Mainz 05 will Siegesserie in Hoffenheim fortsetzen

Der FSV Mainz 05 ist in dieser Saison gemeinsam mit dem SC Freiburg das bisher auswärtsstärkste Team der Fußball-Bundesliga. Das soll auch nach dem Auftritt in Hoffenheim so bleiben.
Der Mainzer Trainer Bo Svensson. © Torsten Silz/dpa

In der Fremde spielt der FSV Mainz 05 in dieser Saison der Fußball-Bundesliga besonders gern. Die bisherigen drei Gastauftritte wurden allesamt gewonnen, was wie ein kleines Wunder anmutet, waren die Rheinhessen in der gesamten vergangenen Spielzeit doch auf die gleiche Quote gekommen und damit das zweitschlechteste Auswärtsteam der Liga.

Trotz der erstaunlichen Wandlung sieht FSV-Trainer Bo Svensson vor der Partie bei der TSG 1899 Hoffenheim an diesem Samstag (15.30 Uhr/Sky) noch viel Luft nach oben. «Wir haben einen Flow bei den Ergebnissen - aber nicht bei den Leistungen. Und mir geht es um die Leistungen, das ist mein Job.

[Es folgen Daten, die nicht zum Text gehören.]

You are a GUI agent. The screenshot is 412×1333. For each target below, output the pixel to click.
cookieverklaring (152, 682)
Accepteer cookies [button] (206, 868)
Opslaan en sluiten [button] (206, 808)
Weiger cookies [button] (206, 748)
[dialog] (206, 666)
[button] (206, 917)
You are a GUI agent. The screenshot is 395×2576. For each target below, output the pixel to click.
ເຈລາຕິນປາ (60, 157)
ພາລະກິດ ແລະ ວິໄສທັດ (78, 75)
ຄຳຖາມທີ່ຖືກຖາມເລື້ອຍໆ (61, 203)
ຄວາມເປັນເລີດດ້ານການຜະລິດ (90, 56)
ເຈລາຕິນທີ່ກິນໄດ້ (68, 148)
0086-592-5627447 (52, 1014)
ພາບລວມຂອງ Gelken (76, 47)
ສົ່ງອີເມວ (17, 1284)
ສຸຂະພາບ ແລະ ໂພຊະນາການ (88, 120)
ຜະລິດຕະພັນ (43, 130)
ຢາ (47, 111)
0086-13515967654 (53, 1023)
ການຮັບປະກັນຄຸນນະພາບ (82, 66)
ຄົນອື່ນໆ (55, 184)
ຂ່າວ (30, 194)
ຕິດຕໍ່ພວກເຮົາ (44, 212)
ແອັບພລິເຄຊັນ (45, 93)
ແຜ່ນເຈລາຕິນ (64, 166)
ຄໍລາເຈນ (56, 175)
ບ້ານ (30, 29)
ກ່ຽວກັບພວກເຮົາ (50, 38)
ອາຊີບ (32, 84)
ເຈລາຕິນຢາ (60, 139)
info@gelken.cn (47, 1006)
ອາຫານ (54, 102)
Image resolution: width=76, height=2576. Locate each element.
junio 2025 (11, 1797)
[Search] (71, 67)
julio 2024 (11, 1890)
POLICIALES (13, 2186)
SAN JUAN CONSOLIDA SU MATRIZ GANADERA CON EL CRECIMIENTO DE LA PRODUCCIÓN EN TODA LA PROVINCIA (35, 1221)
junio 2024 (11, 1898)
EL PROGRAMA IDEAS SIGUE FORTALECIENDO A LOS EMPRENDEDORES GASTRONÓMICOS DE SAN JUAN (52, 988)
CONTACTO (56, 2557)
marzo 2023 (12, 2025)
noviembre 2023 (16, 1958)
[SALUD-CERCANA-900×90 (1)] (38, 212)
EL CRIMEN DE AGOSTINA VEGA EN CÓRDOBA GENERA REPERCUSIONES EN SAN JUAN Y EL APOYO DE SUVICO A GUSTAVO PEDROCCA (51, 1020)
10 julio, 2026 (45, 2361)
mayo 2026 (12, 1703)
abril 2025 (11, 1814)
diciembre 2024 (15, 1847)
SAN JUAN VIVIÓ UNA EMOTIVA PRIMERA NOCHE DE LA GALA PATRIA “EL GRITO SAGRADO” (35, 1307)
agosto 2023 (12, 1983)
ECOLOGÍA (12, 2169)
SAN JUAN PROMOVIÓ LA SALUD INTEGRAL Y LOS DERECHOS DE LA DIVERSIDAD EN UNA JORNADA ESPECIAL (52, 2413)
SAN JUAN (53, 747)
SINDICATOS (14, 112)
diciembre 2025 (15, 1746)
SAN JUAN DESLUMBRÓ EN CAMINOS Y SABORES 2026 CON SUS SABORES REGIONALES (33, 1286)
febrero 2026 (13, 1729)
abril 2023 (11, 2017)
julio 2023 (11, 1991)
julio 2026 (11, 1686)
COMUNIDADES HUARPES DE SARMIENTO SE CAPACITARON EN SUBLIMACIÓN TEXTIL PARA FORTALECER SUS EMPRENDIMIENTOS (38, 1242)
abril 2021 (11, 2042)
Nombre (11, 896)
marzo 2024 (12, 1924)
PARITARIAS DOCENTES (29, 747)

Wir versuchen weiterhin besser zu werden - egal, wie viele Punkte wir haben», sagte der Däne am Donnerstag.

Eine griffige Erklärung, warum es auswärts derzeit so gut läuft, hat der Trainer nicht. «Vielleicht können die Spieler eine bessere Antwort geben», sagte der 43-Jährige. Ohnehin sei es nicht seine Aufgabe, über solche Serien zu sprechen. «Dadurch gewinnen wir nicht das nächste Spiel», betonte er.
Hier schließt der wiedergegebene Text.